Around 50% of users clicking on Shopping ads actually bought something from the same designer they searched for. Yet in Search, less than 20% decided to purchase products from the designer they initially had in mind.
This trend is similar across all the markets we analyzed. The only exception was in the US, where, shoppers seem to have a slightly higher rate of buying the same products they clicked on – 16% in Search and 53% in Shopping.
80% of shoppers buy products from the same category in Shopping
When it comes to categories, the results show that a higher number of customers decided on purchasing the same type of product they searched for compared to designers.
Again, the percentages are much higher in Shopping, where more than 70% of conversions came from the same category, making up to almost double compared to Search.
In Search, the majority of conversions came from categories that were different than the initial query.
What do customers buy instead?
So, if they’re not buying the same type of product they clicked on, what on earth are they buying?
In the case below (showing a UK Shopping campaign) around 64% of conversions came from the clicked designer, while 32% were generated by the retailer’s own brand, followed by other designers offering similar products.
Regarding product categories, the results are slightly different. Oftentimes, what people end up buying are from a wholly different category.
In this case from all the received conversions only 37% were associated with the same category customers clicked on – dresses. The other 67% was spread out over three more categories – shirts & tops, swimwear, and jeans & trousers.
Why don’t shoppers buy what they click on?
Knowing exactly why shoppers don’t act like we expect them to is impossible. But, we do have some theories.
As shown in a previous post, price is probably the most important factor in whether or not someone ultimately chooses to buy a product – especially when it comes to Product Ads. Even though they are searching for something specific and click on the related Text/Product Ad, their final purchase decision could be influenced by the price.
The number of products found on the website can also play an important role as, due to the high number of options available, customers could finally decide to purchase another item. After all, Shopping is supposed to be fun – who hasn’t gotten lost down the rabbit hole of too many options before?
What should you do about it?
When optimizing your PPC accounts, you can’t just rely on Google’s conversion data. You need to take a step back and look at the whole picture. You should be analyzing what customers are looking for and compare that to what they wind up adding to their shopping basket.
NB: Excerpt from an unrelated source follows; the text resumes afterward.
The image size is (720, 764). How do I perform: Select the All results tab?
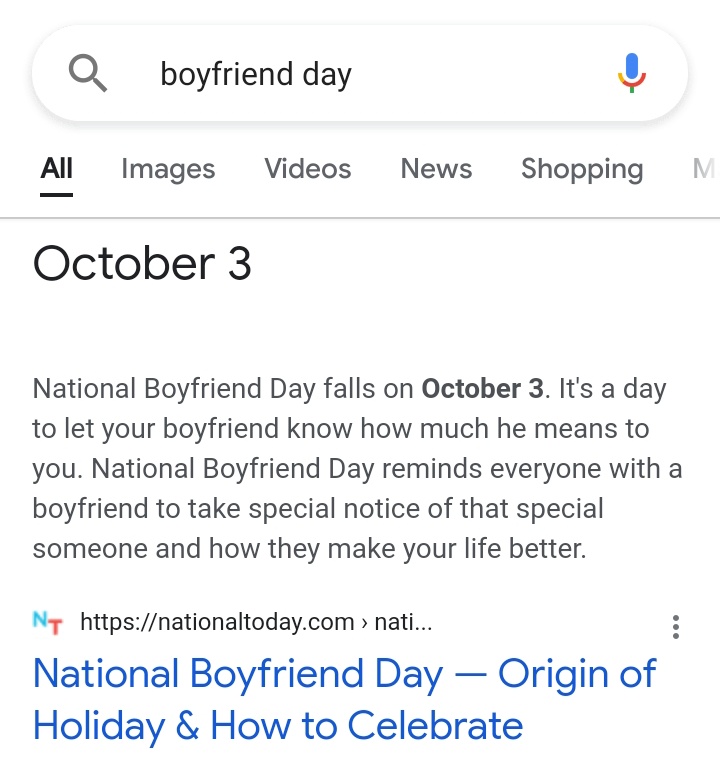click(x=57, y=169)
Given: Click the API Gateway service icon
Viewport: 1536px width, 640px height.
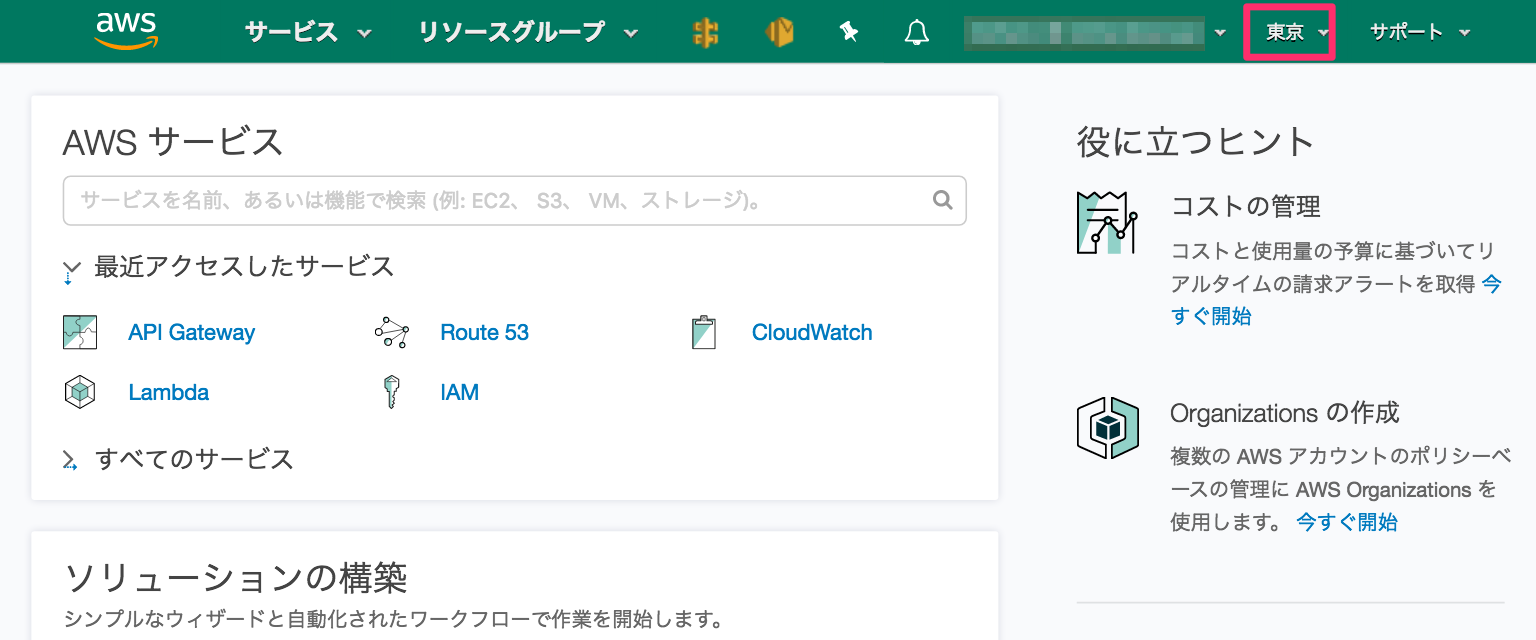Looking at the screenshot, I should (x=79, y=332).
This will provide you with a better overview on which products and categories you should push more in different channels, in order to get that nice performance boost. There may be some keywords that perform poorly as a last-click attribution, but aids and assists the value of other high performing keywords. You should also use search query reports to improve the keyword coverage based on what your customers are actually looking for.
Finally, keep in mind fashion trends, your product prices and the number of available products for a certain designer/category – these could all be influencing what someone chooses to buy once they get on your site.